» Work to complete: Retype the following lines exactly as they appear, all of them.

» Item coordinate data:
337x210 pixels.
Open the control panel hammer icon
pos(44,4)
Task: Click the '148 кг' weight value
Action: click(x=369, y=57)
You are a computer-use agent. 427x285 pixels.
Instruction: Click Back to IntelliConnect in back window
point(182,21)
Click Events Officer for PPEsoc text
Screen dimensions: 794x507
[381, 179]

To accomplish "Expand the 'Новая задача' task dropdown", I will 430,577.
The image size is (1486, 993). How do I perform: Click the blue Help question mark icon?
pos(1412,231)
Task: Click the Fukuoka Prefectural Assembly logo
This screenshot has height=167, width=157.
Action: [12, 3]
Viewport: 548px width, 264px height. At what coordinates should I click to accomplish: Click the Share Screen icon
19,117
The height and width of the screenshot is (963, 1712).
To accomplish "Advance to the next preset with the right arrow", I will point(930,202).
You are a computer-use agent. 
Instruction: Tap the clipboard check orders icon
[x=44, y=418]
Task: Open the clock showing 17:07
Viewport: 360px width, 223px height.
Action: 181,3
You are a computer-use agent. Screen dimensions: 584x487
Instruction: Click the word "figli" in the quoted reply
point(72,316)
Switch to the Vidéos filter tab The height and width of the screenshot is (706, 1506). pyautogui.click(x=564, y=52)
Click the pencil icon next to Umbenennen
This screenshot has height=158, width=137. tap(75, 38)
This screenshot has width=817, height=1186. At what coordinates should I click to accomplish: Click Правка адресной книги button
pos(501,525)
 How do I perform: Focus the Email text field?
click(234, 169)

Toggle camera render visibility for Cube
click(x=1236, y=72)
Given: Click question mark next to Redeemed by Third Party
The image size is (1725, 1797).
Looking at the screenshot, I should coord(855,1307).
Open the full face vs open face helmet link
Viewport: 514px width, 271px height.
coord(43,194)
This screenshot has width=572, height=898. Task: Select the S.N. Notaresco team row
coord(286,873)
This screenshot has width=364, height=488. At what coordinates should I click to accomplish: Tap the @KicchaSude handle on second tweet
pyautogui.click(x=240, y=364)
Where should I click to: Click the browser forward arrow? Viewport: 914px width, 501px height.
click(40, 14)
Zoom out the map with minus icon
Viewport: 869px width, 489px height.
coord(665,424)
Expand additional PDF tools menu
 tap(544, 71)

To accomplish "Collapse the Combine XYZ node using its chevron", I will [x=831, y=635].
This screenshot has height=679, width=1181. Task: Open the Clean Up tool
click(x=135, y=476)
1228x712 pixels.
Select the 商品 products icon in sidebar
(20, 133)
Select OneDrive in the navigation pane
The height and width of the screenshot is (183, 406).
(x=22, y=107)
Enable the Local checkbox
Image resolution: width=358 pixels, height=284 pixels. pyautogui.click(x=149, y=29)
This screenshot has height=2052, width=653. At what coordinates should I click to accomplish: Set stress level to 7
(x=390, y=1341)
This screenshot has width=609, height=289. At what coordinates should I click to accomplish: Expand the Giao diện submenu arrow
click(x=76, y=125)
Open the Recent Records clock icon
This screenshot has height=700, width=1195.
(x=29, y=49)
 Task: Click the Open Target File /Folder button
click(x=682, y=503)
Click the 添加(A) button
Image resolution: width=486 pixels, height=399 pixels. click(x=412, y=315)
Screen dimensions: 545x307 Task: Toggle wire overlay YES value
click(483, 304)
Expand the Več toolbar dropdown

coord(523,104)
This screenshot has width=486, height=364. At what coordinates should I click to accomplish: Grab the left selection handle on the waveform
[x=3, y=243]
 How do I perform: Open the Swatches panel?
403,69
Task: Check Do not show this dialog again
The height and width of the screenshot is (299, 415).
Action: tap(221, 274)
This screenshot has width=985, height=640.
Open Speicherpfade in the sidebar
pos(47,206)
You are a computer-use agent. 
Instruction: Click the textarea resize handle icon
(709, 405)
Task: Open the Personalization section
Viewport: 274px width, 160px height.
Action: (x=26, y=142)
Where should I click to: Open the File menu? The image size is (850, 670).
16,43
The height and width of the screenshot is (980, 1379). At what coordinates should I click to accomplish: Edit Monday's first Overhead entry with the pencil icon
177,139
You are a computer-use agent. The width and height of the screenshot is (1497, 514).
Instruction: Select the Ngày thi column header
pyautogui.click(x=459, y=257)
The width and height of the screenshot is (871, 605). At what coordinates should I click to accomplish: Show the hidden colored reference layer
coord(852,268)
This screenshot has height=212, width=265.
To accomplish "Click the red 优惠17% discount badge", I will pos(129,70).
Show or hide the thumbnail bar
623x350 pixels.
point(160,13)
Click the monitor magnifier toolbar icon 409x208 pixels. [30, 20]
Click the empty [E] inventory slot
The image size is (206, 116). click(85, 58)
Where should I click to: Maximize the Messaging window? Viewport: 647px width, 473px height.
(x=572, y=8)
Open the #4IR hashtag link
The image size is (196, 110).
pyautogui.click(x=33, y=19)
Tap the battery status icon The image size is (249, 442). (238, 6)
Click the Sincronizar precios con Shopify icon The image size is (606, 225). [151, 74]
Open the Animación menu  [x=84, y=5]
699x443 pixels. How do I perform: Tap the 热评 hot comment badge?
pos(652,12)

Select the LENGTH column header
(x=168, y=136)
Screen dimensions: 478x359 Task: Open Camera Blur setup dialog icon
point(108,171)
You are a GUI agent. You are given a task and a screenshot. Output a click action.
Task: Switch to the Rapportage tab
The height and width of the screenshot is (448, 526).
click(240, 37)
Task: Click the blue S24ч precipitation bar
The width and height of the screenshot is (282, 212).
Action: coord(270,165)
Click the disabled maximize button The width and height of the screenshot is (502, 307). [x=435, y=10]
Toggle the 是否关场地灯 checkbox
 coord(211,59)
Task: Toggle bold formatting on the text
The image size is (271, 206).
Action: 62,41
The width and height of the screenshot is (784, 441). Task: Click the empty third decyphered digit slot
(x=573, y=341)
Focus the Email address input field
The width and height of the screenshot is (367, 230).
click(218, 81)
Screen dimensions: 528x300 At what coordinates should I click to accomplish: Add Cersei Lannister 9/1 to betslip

» The solution:
337x210 pixels.
Open the control panel hammer icon
pos(44,4)
Task: Click the '148 кг' weight value
Action: click(x=369, y=57)
You are a computer-use agent. 427x285 pixels.
Instruction: Click Back to IntelliConnect in back window
point(182,21)
Click Events Officer for PPEsoc text
Screen dimensions: 794x507
[381, 179]

To accomplish "Expand the 'Новая задача' task dropdown", I will 430,577.
The image size is (1486, 993). How do I perform: Click the blue Help question mark icon?
pos(1412,231)
Task: Click the Fukuoka Prefectural Assembly logo
This screenshot has height=167, width=157.
Action: [12, 3]
Viewport: 548px width, 264px height. At what coordinates should I click to accomplish: Click the Share Screen icon
19,117
The height and width of the screenshot is (963, 1712).
To accomplish "Advance to the next preset with the right arrow", I will point(930,202).
You are a computer-use agent. 
Instruction: Tap the clipboard check orders icon
[x=44, y=418]
Task: Open the clock showing 17:07
Viewport: 360px width, 223px height.
Action: 181,3
You are a computer-use agent. Screen dimensions: 584x487
Instruction: Click the word "figli" in the quoted reply
point(72,316)
Switch to the Vidéos filter tab The height and width of the screenshot is (706, 1506). pyautogui.click(x=564, y=52)
Click the pencil icon next to Umbenennen
This screenshot has height=158, width=137. tap(75, 38)
This screenshot has width=817, height=1186. At what coordinates should I click to accomplish: Click Правка адресной книги button
pos(501,525)
 How do I perform: Focus the Email text field?
click(234, 169)

Toggle camera render visibility for Cube
click(x=1236, y=72)
Given: Click question mark next to Redeemed by Third Party
The image size is (1725, 1797).
Looking at the screenshot, I should coord(855,1307).
Open the full face vs open face helmet link
Viewport: 514px width, 271px height.
coord(43,194)
This screenshot has width=572, height=898. Task: Select the S.N. Notaresco team row
coord(286,873)
This screenshot has width=364, height=488. At what coordinates should I click to accomplish: Tap the @KicchaSude handle on second tweet
pyautogui.click(x=240, y=364)
Where should I click to: Click the browser forward arrow? Viewport: 914px width, 501px height.
click(40, 14)
Zoom out the map with minus icon
Viewport: 869px width, 489px height.
coord(665,424)
Expand additional PDF tools menu
 tap(544, 71)

To accomplish "Collapse the Combine XYZ node using its chevron", I will [x=831, y=635].
This screenshot has height=679, width=1181. Task: Open the Clean Up tool
click(x=135, y=476)
1228x712 pixels.
Select the 商品 products icon in sidebar
(20, 133)
Select OneDrive in the navigation pane
The height and width of the screenshot is (183, 406).
(x=22, y=107)
Enable the Local checkbox
Image resolution: width=358 pixels, height=284 pixels. pyautogui.click(x=149, y=29)
This screenshot has height=2052, width=653. At what coordinates should I click to accomplish: Set stress level to 7
(x=390, y=1341)
This screenshot has width=609, height=289. At what coordinates should I click to accomplish: Expand the Giao diện submenu arrow
click(x=76, y=125)
Open the Recent Records clock icon
This screenshot has height=700, width=1195.
(x=29, y=49)
 Task: Click the Open Target File /Folder button
click(x=682, y=503)
Click the 添加(A) button
Image resolution: width=486 pixels, height=399 pixels. click(x=412, y=315)
Screen dimensions: 545x307 Task: Toggle wire overlay YES value
click(483, 304)
Expand the Več toolbar dropdown

coord(523,104)
This screenshot has width=486, height=364. At what coordinates should I click to accomplish: Grab the left selection handle on the waveform
[x=3, y=243]
 How do I perform: Open the Swatches panel?
403,69
Task: Check Do not show this dialog again
The height and width of the screenshot is (299, 415).
Action: tap(221, 274)
This screenshot has width=985, height=640.
Open Speicherpfade in the sidebar
pos(47,206)
You are a computer-use agent. 
Instruction: Click the textarea resize handle icon
(709, 405)
Task: Open the Personalization section
Viewport: 274px width, 160px height.
Action: (x=26, y=142)
Where should I click to: Open the File menu? The image size is (850, 670).
16,43
The height and width of the screenshot is (980, 1379). At what coordinates should I click to accomplish: Edit Monday's first Overhead entry with the pencil icon
177,139
You are a computer-use agent. The width and height of the screenshot is (1497, 514).
Instruction: Select the Ngày thi column header
pyautogui.click(x=459, y=257)
The width and height of the screenshot is (871, 605). At what coordinates should I click to accomplish: Show the hidden colored reference layer
coord(852,268)
This screenshot has height=212, width=265.
To accomplish "Click the red 优惠17% discount badge", I will pos(129,70).
Show or hide the thumbnail bar
623x350 pixels.
point(160,13)
Click the monitor magnifier toolbar icon 409x208 pixels. [30, 20]
Click the empty [E] inventory slot
The image size is (206, 116). click(85, 58)
Where should I click to: Maximize the Messaging window? Viewport: 647px width, 473px height.
(x=572, y=8)
Open the #4IR hashtag link
The image size is (196, 110).
pyautogui.click(x=33, y=19)
Tap the battery status icon The image size is (249, 442). (238, 6)
Click the Sincronizar precios con Shopify icon The image size is (606, 225). [151, 74]
Open the Animación menu  [x=84, y=5]
699x443 pixels. How do I perform: Tap the 热评 hot comment badge?
pos(652,12)

Select the LENGTH column header
(x=168, y=136)
Screen dimensions: 478x359 Task: Open Camera Blur setup dialog icon
point(108,171)
You are a GUI agent. You are given a task and a screenshot. Output a click action.
Task: Switch to the Rapportage tab
The height and width of the screenshot is (448, 526).
click(240, 37)
Task: Click the blue S24ч precipitation bar
The width and height of the screenshot is (282, 212).
Action: coord(270,165)
Click the disabled maximize button The width and height of the screenshot is (502, 307). [x=435, y=10]
Toggle the 是否关场地灯 checkbox
 coord(211,59)
Task: Toggle bold formatting on the text
The image size is (271, 206).
Action: 62,41
The width and height of the screenshot is (784, 441). Task: Click the empty third decyphered digit slot
(x=573, y=341)
Focus the Email address input field
The width and height of the screenshot is (367, 230).
click(218, 81)
Screen dimensions: 528x300 At what coordinates should I click to accomplish: Add Cersei Lannister 9/1 to betslip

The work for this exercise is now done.